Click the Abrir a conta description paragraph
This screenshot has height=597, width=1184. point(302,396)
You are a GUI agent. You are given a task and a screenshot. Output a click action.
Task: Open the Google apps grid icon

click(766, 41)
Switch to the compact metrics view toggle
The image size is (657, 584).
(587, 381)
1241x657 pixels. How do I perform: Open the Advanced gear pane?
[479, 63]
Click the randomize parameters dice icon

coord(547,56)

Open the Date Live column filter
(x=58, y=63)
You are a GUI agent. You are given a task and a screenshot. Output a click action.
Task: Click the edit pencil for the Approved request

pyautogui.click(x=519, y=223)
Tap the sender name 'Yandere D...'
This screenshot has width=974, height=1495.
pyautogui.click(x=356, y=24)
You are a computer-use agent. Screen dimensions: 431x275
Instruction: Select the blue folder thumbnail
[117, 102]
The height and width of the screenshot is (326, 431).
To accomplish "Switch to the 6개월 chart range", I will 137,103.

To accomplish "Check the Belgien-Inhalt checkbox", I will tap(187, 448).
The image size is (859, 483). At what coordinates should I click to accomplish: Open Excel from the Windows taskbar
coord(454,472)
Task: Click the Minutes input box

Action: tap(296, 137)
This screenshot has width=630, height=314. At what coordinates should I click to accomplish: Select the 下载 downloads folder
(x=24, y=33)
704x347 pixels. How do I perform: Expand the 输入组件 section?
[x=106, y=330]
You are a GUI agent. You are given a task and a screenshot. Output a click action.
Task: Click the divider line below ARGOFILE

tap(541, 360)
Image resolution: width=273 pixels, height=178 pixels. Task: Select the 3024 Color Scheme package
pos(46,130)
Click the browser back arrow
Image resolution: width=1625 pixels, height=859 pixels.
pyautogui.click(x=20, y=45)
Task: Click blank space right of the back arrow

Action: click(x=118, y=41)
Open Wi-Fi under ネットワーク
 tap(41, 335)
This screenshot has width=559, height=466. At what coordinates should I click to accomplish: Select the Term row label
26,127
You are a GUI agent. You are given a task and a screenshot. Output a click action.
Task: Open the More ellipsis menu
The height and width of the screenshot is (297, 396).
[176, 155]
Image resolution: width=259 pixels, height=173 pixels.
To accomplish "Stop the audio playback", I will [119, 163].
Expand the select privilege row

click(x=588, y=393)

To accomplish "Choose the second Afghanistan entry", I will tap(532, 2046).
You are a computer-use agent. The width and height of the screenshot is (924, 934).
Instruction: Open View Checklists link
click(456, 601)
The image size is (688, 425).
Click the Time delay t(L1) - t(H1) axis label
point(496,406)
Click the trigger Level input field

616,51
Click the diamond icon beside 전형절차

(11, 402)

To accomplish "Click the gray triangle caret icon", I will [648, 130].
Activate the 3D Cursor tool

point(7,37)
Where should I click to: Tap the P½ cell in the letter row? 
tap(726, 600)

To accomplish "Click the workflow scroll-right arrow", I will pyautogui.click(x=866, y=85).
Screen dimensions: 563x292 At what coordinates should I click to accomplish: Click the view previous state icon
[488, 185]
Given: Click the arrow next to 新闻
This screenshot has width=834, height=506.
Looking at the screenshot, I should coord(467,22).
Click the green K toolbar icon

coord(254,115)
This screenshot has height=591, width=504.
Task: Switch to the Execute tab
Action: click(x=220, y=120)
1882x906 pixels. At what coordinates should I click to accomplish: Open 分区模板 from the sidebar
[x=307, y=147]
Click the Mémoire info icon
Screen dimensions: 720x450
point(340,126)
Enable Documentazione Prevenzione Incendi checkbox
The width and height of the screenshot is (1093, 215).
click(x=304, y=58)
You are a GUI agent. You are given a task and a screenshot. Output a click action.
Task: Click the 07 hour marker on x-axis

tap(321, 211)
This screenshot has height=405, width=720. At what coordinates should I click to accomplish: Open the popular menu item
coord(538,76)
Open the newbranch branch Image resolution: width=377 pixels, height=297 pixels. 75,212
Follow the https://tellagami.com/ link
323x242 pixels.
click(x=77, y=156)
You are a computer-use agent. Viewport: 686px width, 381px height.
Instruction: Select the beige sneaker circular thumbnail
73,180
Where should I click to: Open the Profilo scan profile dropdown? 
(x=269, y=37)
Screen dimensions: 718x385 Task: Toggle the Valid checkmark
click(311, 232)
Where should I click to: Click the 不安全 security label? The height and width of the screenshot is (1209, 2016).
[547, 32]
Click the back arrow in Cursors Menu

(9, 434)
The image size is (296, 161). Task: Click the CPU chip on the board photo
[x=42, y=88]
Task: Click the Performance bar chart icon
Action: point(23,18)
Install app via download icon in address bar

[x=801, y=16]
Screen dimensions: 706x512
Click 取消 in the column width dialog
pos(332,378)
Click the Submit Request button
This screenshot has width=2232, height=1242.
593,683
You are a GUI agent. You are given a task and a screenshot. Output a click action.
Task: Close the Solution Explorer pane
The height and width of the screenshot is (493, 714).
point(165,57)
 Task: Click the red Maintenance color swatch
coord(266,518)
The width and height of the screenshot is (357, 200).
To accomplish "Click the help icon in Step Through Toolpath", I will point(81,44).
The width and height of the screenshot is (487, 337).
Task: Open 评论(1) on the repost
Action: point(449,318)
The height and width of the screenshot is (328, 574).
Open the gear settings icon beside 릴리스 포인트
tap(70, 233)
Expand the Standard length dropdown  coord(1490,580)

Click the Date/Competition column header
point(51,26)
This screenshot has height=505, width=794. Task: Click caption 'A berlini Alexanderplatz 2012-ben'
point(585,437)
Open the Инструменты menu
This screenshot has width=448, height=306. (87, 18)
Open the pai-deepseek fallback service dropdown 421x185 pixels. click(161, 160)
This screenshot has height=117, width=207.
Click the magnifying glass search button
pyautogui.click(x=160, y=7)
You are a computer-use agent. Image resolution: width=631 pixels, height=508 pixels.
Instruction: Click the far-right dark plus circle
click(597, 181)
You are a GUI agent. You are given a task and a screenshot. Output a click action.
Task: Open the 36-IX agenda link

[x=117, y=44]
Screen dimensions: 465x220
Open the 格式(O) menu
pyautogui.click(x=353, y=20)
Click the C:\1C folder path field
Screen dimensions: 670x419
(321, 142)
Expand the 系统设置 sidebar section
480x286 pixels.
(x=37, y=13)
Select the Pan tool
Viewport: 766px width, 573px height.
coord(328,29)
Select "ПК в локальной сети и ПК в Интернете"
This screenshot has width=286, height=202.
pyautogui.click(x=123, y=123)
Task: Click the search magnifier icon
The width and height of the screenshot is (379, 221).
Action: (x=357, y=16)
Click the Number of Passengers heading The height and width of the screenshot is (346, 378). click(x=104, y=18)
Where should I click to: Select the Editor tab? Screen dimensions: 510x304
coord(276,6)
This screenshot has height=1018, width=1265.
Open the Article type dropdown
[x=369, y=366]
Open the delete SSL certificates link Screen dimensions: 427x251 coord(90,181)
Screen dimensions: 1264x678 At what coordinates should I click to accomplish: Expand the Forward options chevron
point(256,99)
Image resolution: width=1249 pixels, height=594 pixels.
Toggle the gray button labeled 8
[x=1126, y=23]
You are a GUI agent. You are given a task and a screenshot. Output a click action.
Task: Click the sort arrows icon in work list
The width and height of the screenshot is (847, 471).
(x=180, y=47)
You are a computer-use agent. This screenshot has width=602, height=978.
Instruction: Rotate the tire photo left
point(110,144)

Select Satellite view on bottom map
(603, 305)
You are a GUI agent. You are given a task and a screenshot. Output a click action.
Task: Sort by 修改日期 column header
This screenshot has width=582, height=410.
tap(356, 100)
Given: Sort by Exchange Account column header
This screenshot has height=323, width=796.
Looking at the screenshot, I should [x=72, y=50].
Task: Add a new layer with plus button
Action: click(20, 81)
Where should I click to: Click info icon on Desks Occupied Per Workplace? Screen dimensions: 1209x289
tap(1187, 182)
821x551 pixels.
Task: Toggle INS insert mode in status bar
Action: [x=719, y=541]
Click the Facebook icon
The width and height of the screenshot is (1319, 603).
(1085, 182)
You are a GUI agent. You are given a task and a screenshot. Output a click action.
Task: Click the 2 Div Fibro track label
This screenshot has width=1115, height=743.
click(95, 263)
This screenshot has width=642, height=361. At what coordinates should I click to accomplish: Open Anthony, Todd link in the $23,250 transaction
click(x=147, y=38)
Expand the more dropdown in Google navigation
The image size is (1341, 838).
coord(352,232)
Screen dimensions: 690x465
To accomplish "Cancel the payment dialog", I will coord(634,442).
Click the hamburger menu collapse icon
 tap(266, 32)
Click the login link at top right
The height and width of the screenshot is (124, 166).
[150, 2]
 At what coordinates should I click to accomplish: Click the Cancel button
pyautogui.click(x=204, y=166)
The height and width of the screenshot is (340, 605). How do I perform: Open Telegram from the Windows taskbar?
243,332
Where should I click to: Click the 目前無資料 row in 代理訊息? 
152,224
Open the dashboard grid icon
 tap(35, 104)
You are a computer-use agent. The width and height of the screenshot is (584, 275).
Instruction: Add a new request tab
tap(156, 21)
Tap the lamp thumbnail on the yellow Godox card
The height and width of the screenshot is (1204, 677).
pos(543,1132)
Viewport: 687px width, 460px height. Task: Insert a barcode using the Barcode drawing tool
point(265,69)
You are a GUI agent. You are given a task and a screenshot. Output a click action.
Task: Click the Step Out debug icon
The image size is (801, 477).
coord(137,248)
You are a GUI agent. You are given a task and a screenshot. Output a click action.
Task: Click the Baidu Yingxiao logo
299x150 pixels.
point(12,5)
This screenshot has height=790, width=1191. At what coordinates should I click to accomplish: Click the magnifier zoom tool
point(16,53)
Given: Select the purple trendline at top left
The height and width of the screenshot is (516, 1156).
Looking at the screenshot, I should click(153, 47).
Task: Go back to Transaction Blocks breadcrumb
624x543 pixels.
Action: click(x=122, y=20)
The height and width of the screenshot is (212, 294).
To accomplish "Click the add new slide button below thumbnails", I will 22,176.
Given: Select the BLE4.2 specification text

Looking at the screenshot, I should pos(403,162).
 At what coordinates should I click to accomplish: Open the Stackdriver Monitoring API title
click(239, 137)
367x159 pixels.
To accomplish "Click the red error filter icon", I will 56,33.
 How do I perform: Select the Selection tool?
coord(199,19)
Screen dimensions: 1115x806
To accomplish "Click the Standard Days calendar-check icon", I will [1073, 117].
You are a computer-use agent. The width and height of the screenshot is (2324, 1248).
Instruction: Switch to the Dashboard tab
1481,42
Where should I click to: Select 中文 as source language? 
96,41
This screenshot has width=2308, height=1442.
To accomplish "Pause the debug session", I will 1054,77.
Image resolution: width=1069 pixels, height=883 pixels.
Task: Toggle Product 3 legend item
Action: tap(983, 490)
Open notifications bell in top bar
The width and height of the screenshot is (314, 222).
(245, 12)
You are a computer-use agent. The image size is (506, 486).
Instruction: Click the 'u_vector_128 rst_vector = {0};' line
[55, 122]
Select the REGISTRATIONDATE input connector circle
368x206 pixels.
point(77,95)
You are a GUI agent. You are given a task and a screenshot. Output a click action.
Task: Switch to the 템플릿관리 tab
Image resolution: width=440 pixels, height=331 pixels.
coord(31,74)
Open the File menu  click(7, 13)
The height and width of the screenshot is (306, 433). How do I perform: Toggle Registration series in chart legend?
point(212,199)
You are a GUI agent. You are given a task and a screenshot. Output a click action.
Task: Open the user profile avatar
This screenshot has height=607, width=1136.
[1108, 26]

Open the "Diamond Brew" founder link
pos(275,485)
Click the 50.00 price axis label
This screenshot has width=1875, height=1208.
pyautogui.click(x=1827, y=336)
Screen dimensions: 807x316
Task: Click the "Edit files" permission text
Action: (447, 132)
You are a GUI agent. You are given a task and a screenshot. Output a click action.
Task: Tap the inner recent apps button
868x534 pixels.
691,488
----------
▶ _Task instructions_: Count the lines in the items above that contain the string "plus", and give only the number.

▶ _Written solution_: 2